When combined, these capabilities can “supercharge” your network. This is because the five categories of monitoring functionality work together to create a coherent group of features that can, and will, lift the veil of complexity. These feature sets need to be integrated, yet modular, so you can deploy them to attack the complexity. This will allow you to deliver the right data to your monitoring and security tools and ultimately solve your business problems.

This fourth blog focuses on intelligent, integrated, and intuitive management of your network monitoring switches – also known as network packet brokers (NPB). Management of your equipment is a key concern. If you spend too much time on managing equipment, you lose productivity. If you don’t have the capability to properly manage all the equipment facets, then you probably won’t derive the full value from your equipment.

When it comes to network packet brokers, the management of these devices should align to your specific needs. If you purchase the right NPBs, the management for these devices will be intelligent, integrated, and intuitive.

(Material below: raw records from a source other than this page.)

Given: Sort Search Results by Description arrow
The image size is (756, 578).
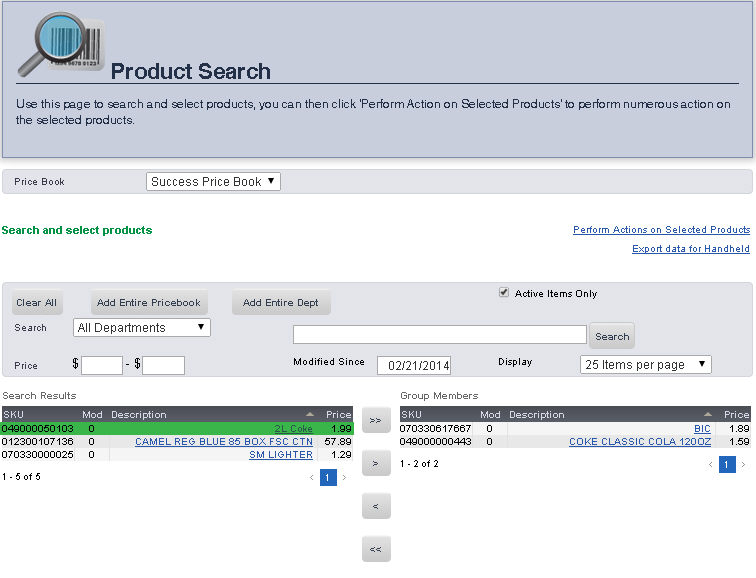Looking at the screenshot, I should point(309,414).
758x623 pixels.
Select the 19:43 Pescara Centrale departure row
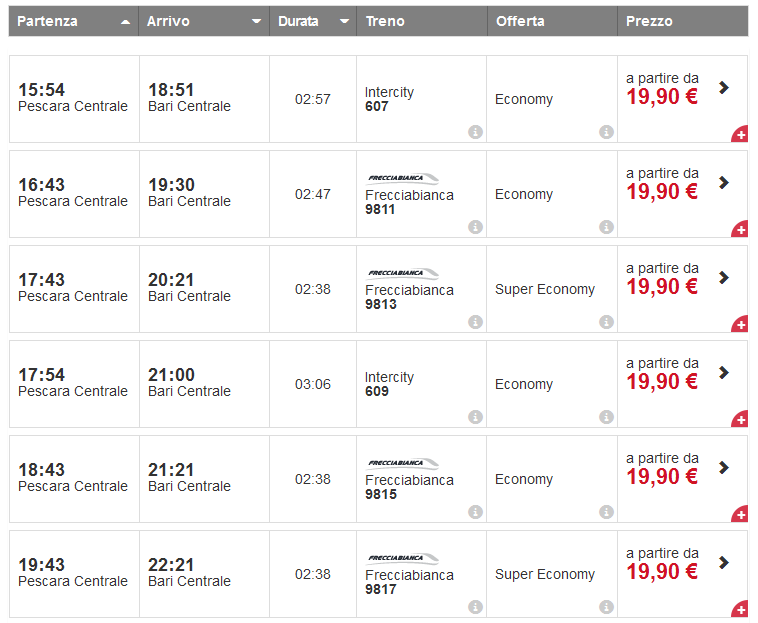coord(73,572)
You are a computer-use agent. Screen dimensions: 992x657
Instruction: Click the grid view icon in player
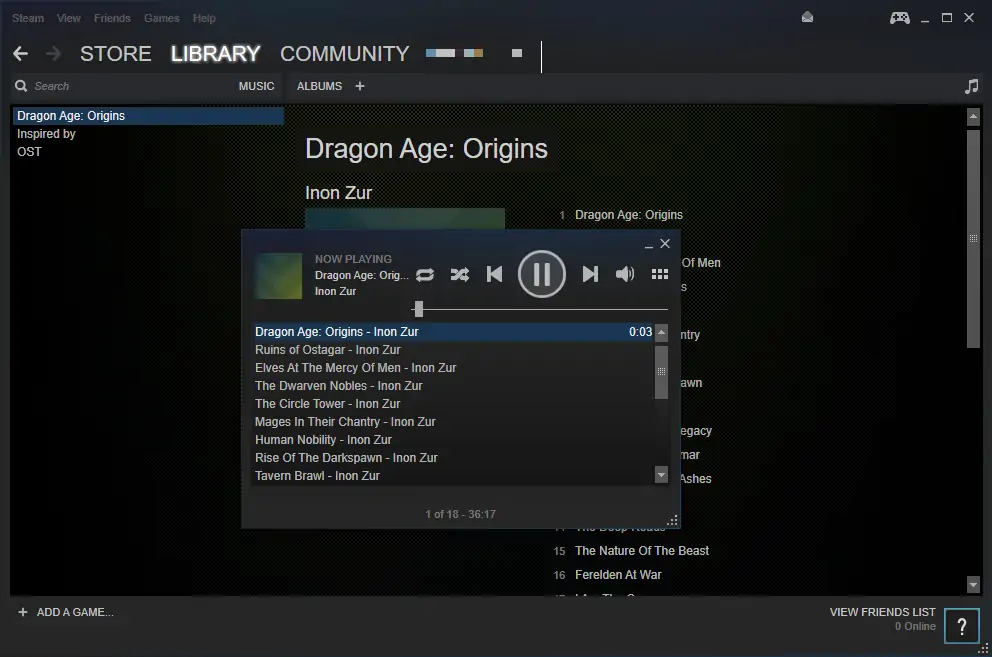(x=660, y=274)
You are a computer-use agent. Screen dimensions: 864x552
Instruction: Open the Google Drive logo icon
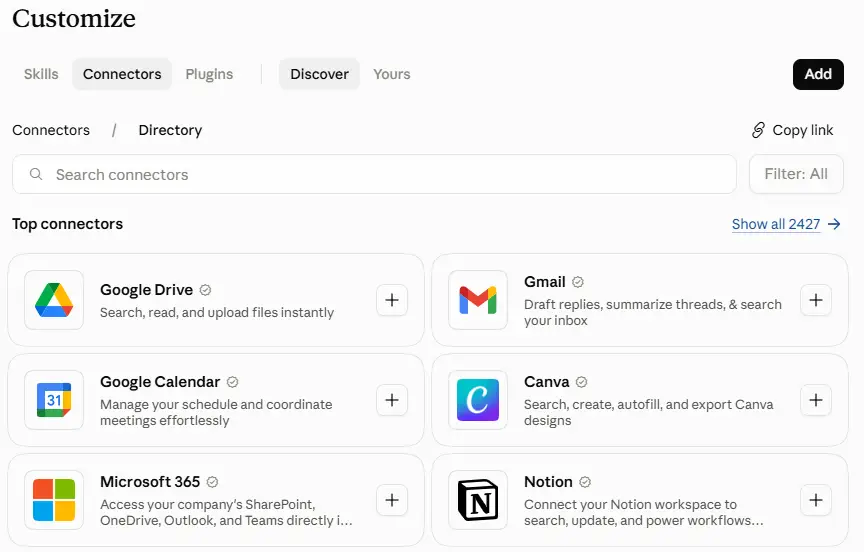tap(54, 300)
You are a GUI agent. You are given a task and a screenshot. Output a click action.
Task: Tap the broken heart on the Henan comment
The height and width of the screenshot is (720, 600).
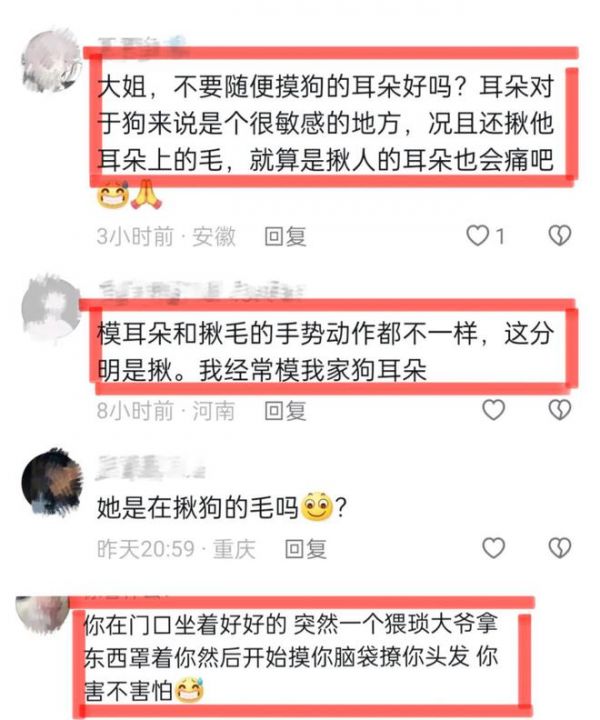click(x=560, y=410)
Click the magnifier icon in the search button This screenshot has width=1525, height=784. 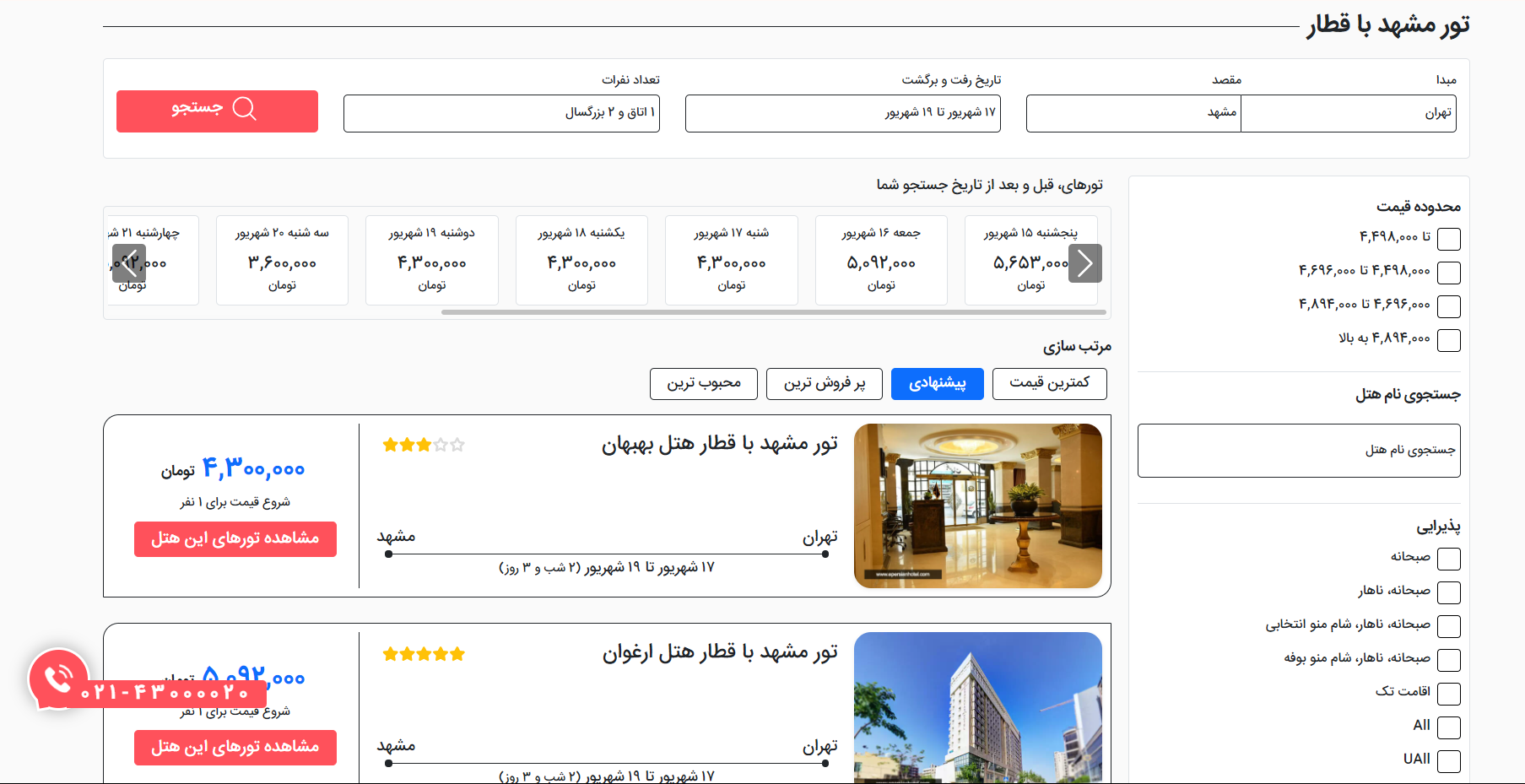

So, what do we mean by intelligent, integrated, and intuitive? The following are the definitions I use to describe these terms and how they can control/minimize complexity within an element management system (EMS):

Intuitive – This is involves a visual display of information. Particularly, an easy to read GUI that shows you your system, ports, and tool connections at a glance so you don’t waste time or miss things located on a myriad of other views.

Integrated – Everyone wants the option of “One Stop Shopping.” For NPBs, this means no separate executables required for basic configuration. Best-of-breed approaches often sound good, but the reality of integrating lots of disparate equipment can become a nightmare. You’ll want a monitoring switch that has already been integrated by the manufacturer with lots of different technologies. This gives you the flexibility you want without the headaches.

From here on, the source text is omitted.